— Start Source —

# USD transfer from a Philippine bank ?



## pronse (Apr 3, 2009)

What is the best way of moving US dollars sitting in Filipino bank account to the US ?
For same account holder.


----------



## pronse (Apr 3, 2009)

It seems to be not worth it!
They will charge you an arm and leg for doing it.

If your branch is in the province, call (if they answer) ahead of time. They may not have enough USD in the till


----------



## pijoe (Jul 21, 2015)

I just did this last week, more or less... From BPI we got a good rate from pesos to USD because it was a Peso account. From there we were going to use Western Union. We had to call BPI in advance because the first time my wife went they claimed to not have the $2,700. 
What ended up happening was that my wife hand carried it back to the states due to a death in the family, so we did not test the Western Union leg of the journey. Bank to Bank seemed more trouble than it was worth, and Bank to credit union near impossible. Hope this helps...Western Union was going to cost about 45 USD to send 2,700 USD.


----------



## pronse (Apr 3, 2009)

— End Source —
— Start Dataset extract —

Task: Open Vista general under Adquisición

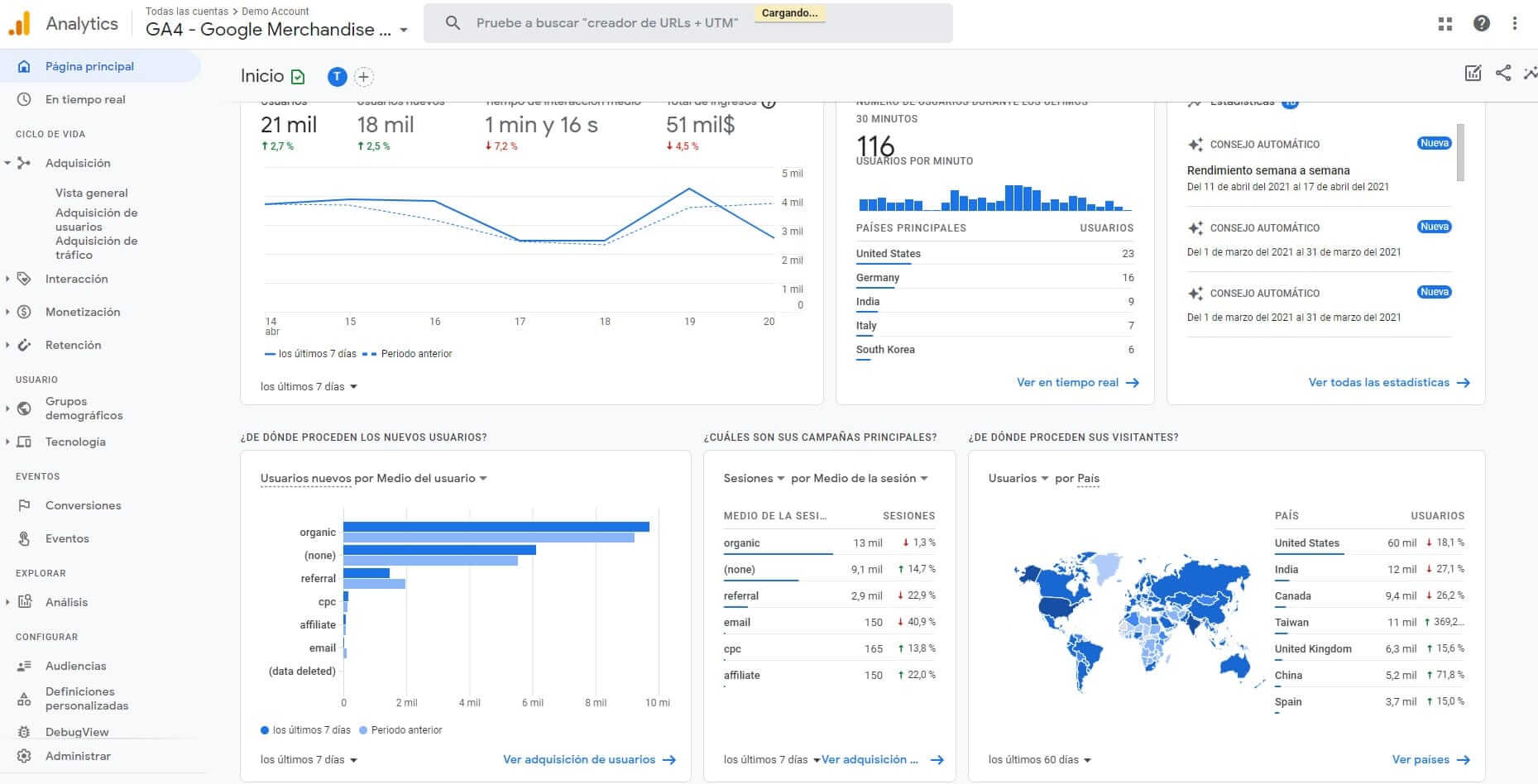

— End Dataset extract —

▶ _Task instructions_
(a) In the forum thread on moving US dollars from a Philippine bank, about how much was Western Union going to charge to send 2,700 USD?
(b) Summarize the forum thread on moving US dollars from a Philippine bank in two sentences.
(c) Write the next post in the forum thread on moving US dollars from a Philippine bank.

▶ _In response_
(a) About 45 USD.

(b) A poster asks how best to move US dollars from a Philippine bank account to the US for the same account holder, and a follow-up warns that the fees are high and that a provincial branch should be called ahead because it may not have enough USD. A later poster got a good peso-to-USD rate at BPI and planned to send the $2,700 by Western Union for about 45 USD, but the money was hand carried to the States instead, and bank-to-bank transfer seemed more trouble than it was worth.

(c)
pijoe said:


> I just did this last week, more or less... From BPI we got a good rate from pesos to USD because it was a Peso account. From there we were going to use Western Union. We had to call BPI in advance because the first time my wife went they claimed to not have the $2,700.
> What ended up happening was that my wife hand carried it back to the states due to a death in the family, so we did not test the Western Union leg of the journey. Bank to Bank seemed more trouble than it was worth, and Bank to credit union near impossible. Hope this helps...Western Union was going to cost about 45 USD to send 2,700 USD.


Thanks PIJOE!
It's exactly like you said. 
BPI branches don't carry USD much, for many reasons. Plus, getting any money out of this dump ... I mean country, will make it more expensive. Western Union will let you, for a fee, but up to a limit. I think it's $3000 USD.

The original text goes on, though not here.